-------- Excerpted data
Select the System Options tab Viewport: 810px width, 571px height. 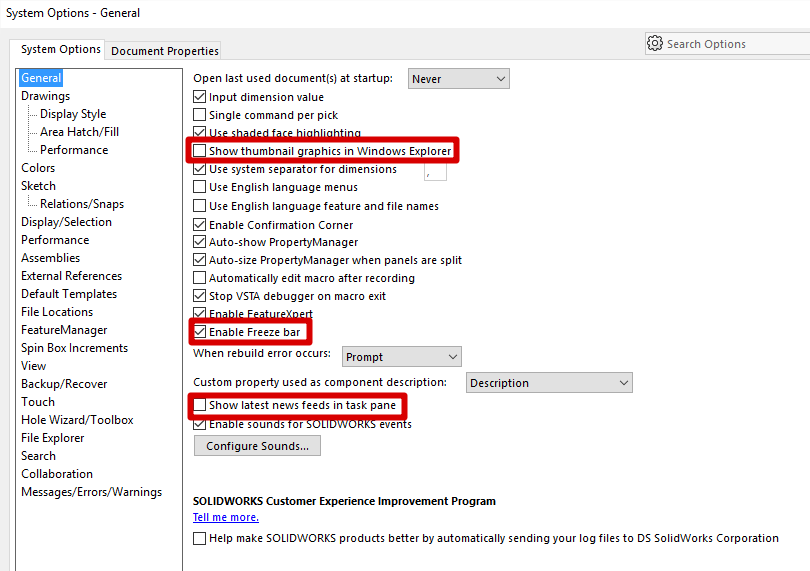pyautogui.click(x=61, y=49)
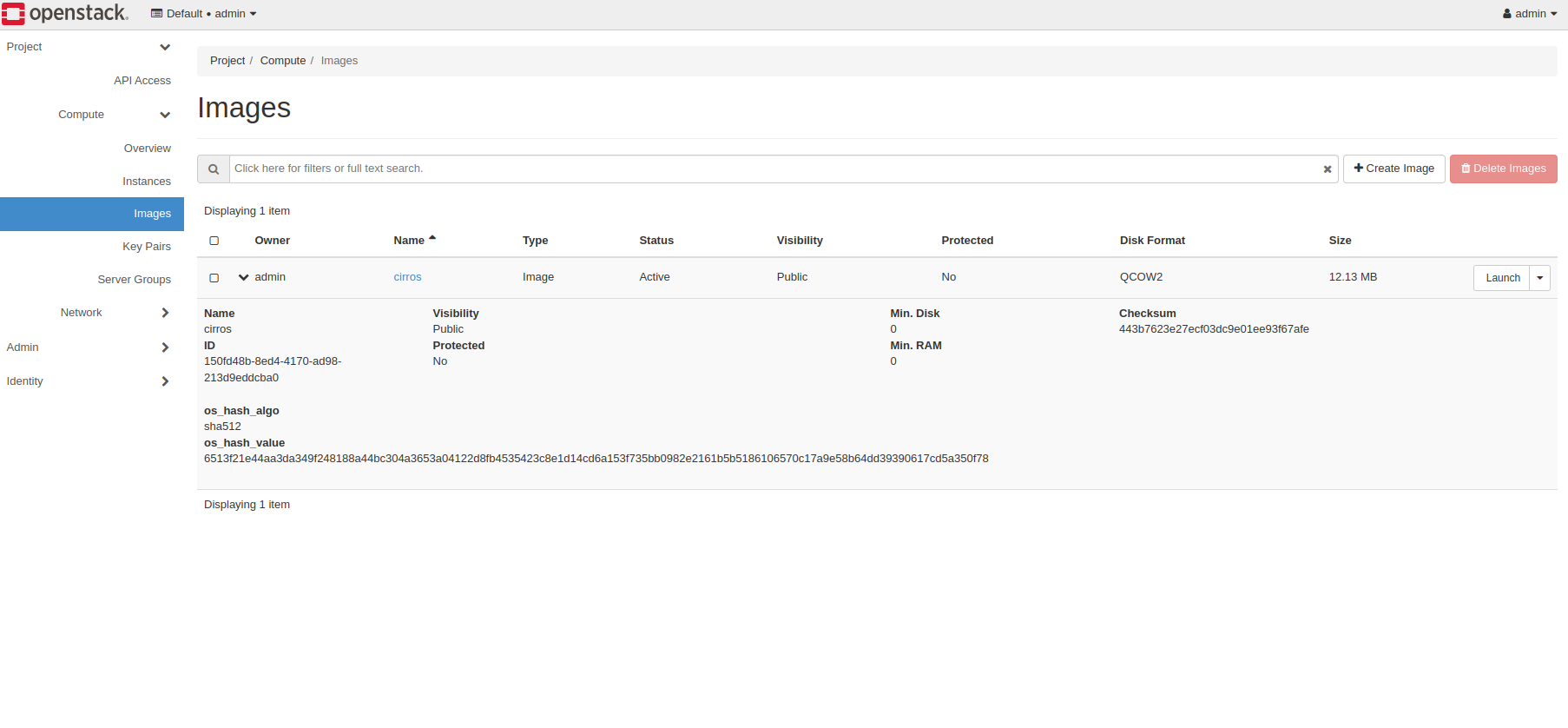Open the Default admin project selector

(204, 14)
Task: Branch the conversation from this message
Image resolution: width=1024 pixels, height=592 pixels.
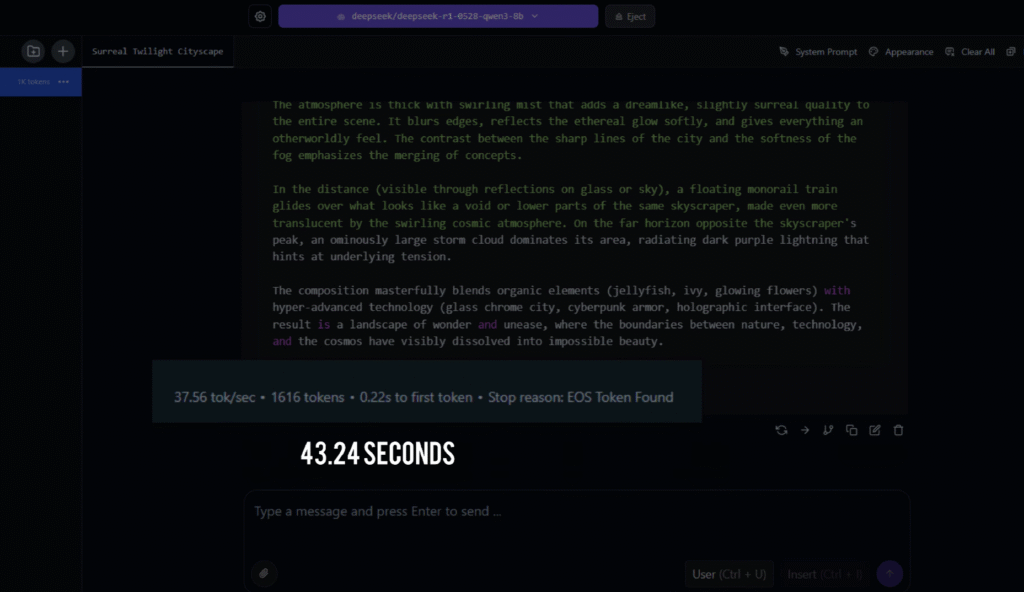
----------------
-------- Excerpted data
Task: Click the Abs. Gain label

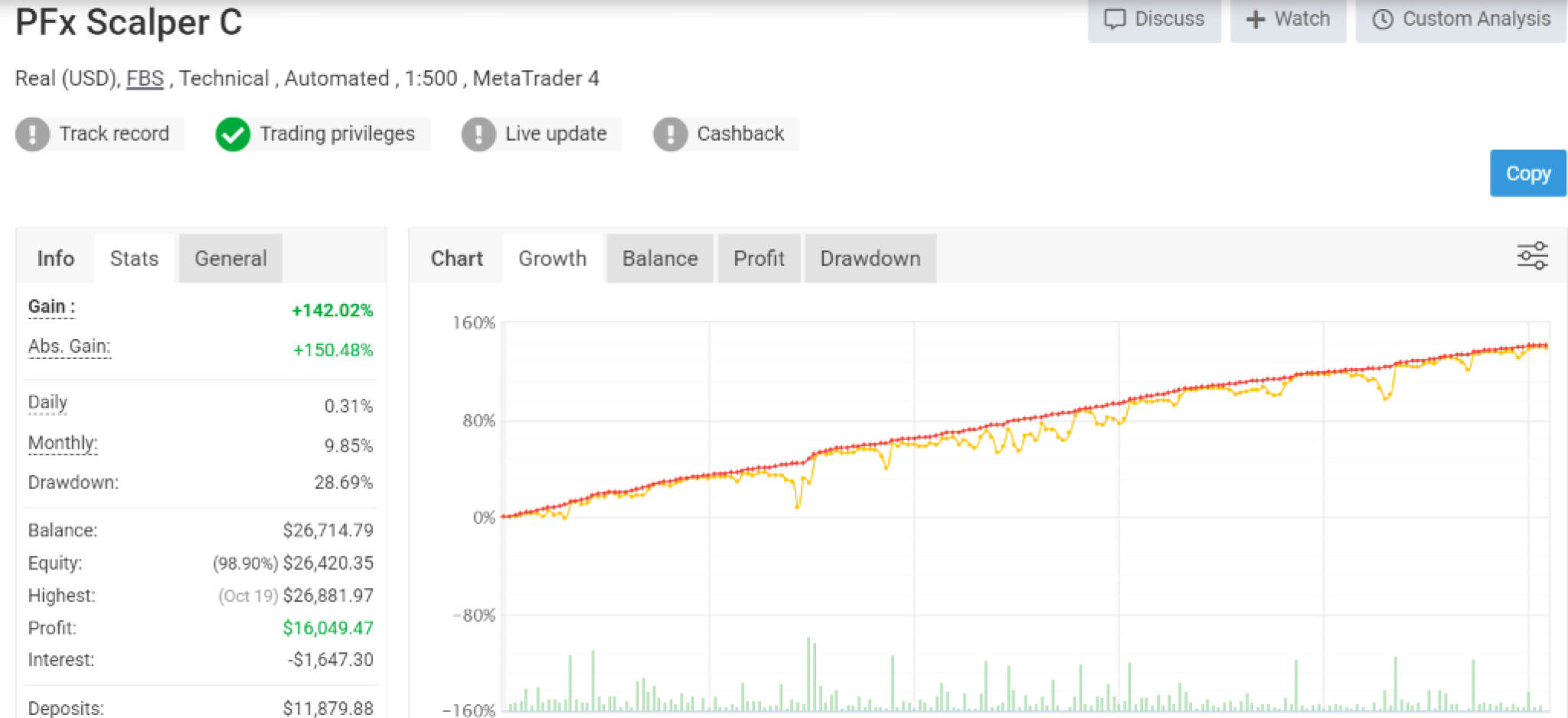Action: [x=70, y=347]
----------------
(Required work): Take the entries above and return only the lines from the one with "Task: Branch the" to the one with "Image resolution: width=1024", both included, unchanged.

(The answer):
Task: Branch the conversation from this message
Image resolution: width=1024 pixels, height=592 pixels.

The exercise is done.